Zeta potential is an important factor for the stability of the micelles in suspension. The mutual repulsion of charged micelles can maintain the good physical stability profile of micelle dispersion. As shown in Table 2, zeta potential was negative for all micelles and decreased in the order of 3-arm, 4-arm and 6-arm star-shaped copolymers. A different PEG distribution onto micelle surface as a consequence of the different arm numbers of st-PLGA–PEG copolymers can be responsible of this effect [38]. The slightly negative charge of DOX-loaded st-PLGA–PEG micelles may reduce the undesirable clearance by RES such as liver, improve the blood compatibility, thus deliver micelles more efficiently to the tumor sites [39].
A typical TEM image of micelles was visualized in Fig. 6c. The TEM picture clearly shows a well-defined core–shell structure of the corresponding micelles. In general the trend in diameters of st-PLGA–PEG copolymer with different arm numbers, as observed by TEM, was in good agreement with that observed by DLS. However, the diameters by TEM were found to be a smaller than the values determined by DLS studies. This difference in micelles size measured by TEM and DLS should be attributed to that the latter is the hydrodynamic diameter of micelles in water, whereas the former reveals the morphology size of the micelles in dry state [40].
The effects of the arm numbers of st-PLGA–PEG copolymers on the drug loading content and encapsulation efficiency were investigated.

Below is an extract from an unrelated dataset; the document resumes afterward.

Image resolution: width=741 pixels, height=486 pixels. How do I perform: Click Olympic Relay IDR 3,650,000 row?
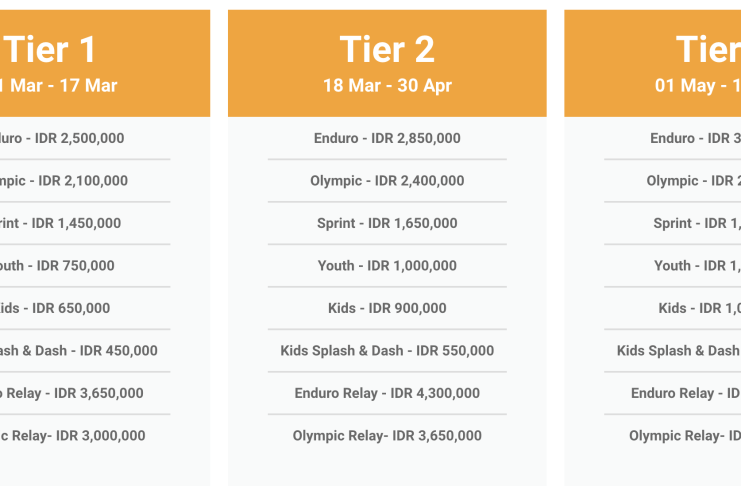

As shown in Table 2, all the st-PLGA–PEG copolymers exhibited efficient drug encapsulation. The drug loading content and encapsulation efficiency of DOX in the st-PLGA–PEG micelles had an increased tendency over the arm numbers of st-PLGA–PEG copolymers, and it was in the order of 3s-PLGA–PEG < 4s-PLGA–PEG < 6s-PLGA–PEG. There are a number of possible explanations for the increased efficiency, including those st-PLGA–PEG copolymers with increasing arm numbers form larger micelles with more payload capacity or that the stronger binding affinity between hydrophobic DOX and the core region PLGA more strongly favors drug encapsulation for the st-PLGA–PEG copolymers with many arms.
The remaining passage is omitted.